GINI_countries <- GINI %>% filter(Country.Name %in% c('United States', 'India', 'United Kingdom', 'Russian Federation','China'))

#The data doesnt seem to have data for india for more than 1 year. Sorry, Also there is no data for year 2016 and 2017.

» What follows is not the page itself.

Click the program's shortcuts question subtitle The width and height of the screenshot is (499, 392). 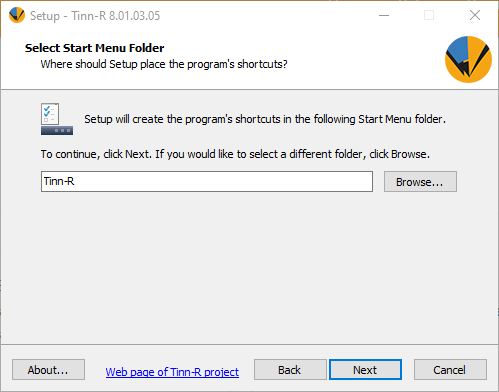(x=164, y=64)
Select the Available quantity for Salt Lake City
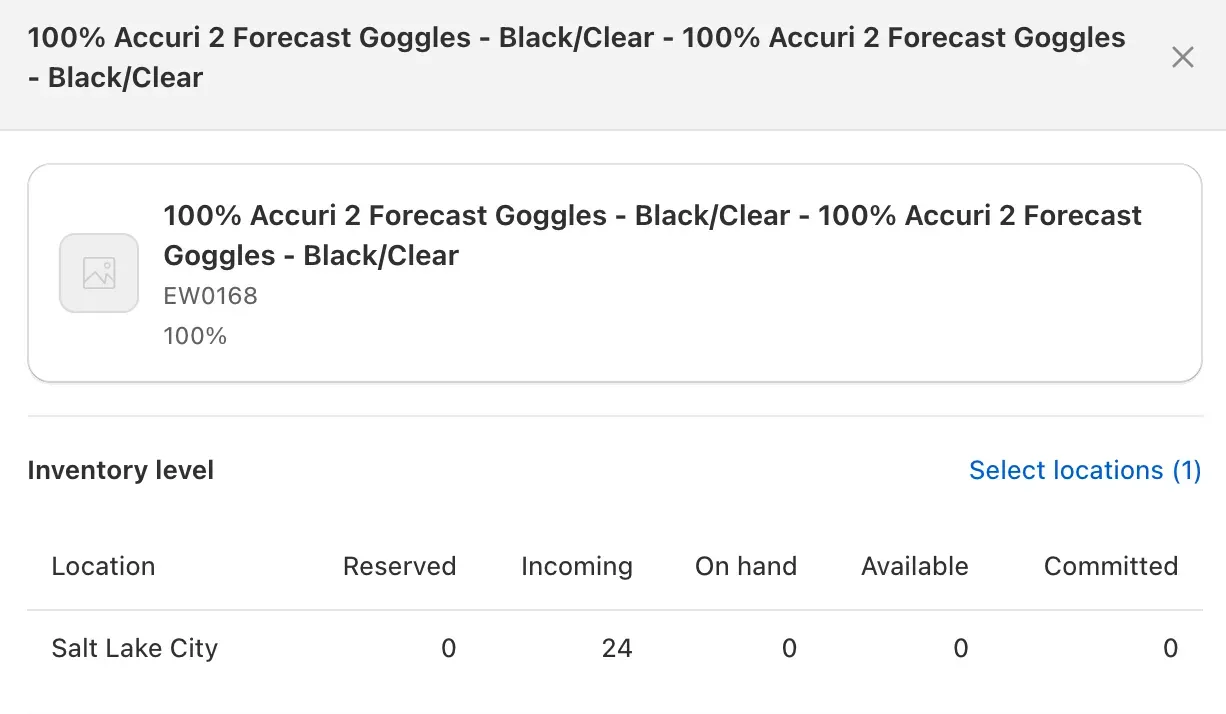 point(960,648)
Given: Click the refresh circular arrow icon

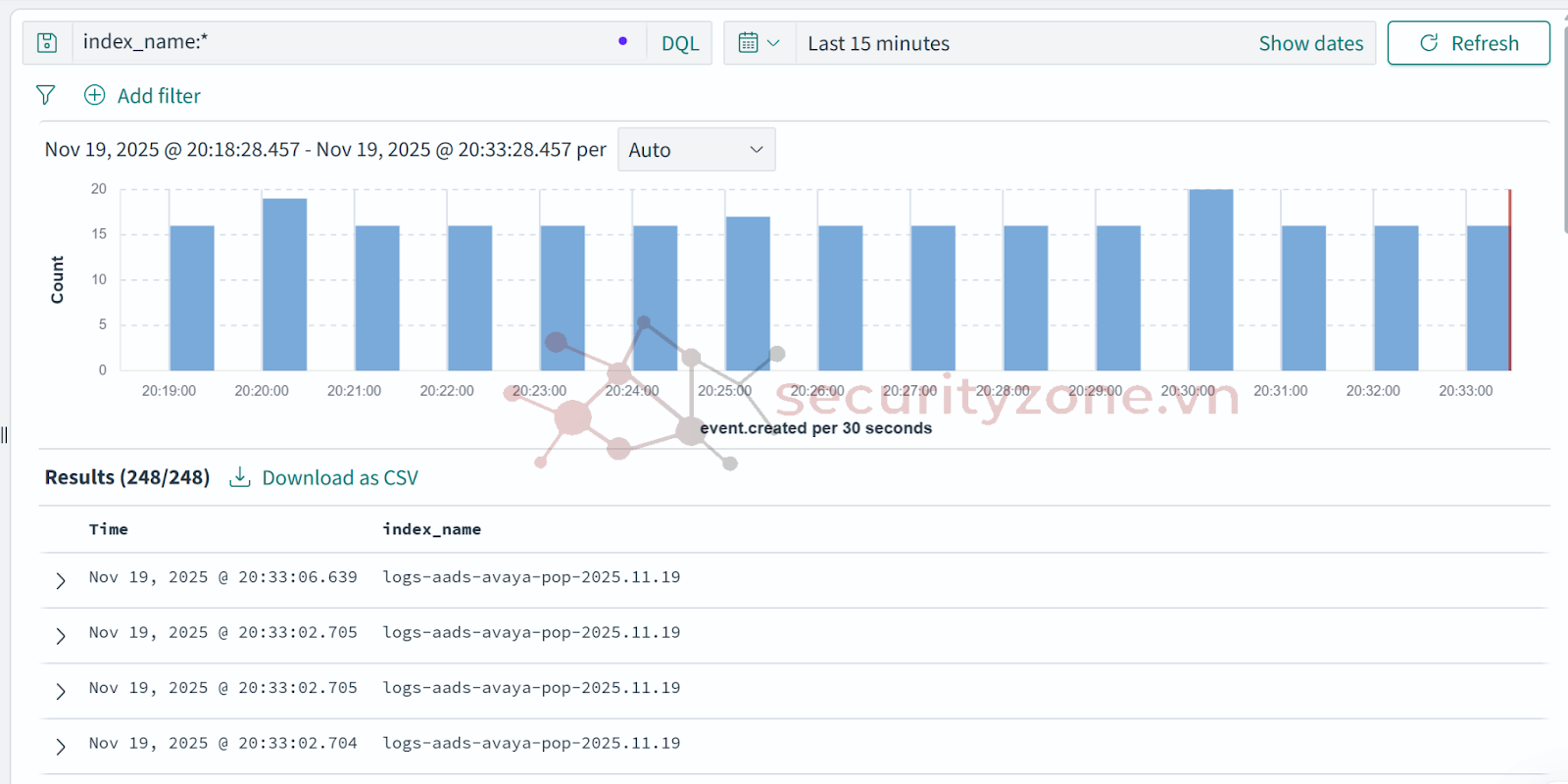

#Lets plot the selected countries pattern over the Years.
ggplot(GINI_countries, aes(x = Year, y = GINI_Index)) + geom_jitter(width = 0.5, height = 0.5, aes(color = as.factor(Country.Name))) + geom_line(aes(group = Country.Name), lty = 2, color = "blue") + labs(title = "Subset of Countries: GINI Index Plots", x = "Year", y = "GINI Index") 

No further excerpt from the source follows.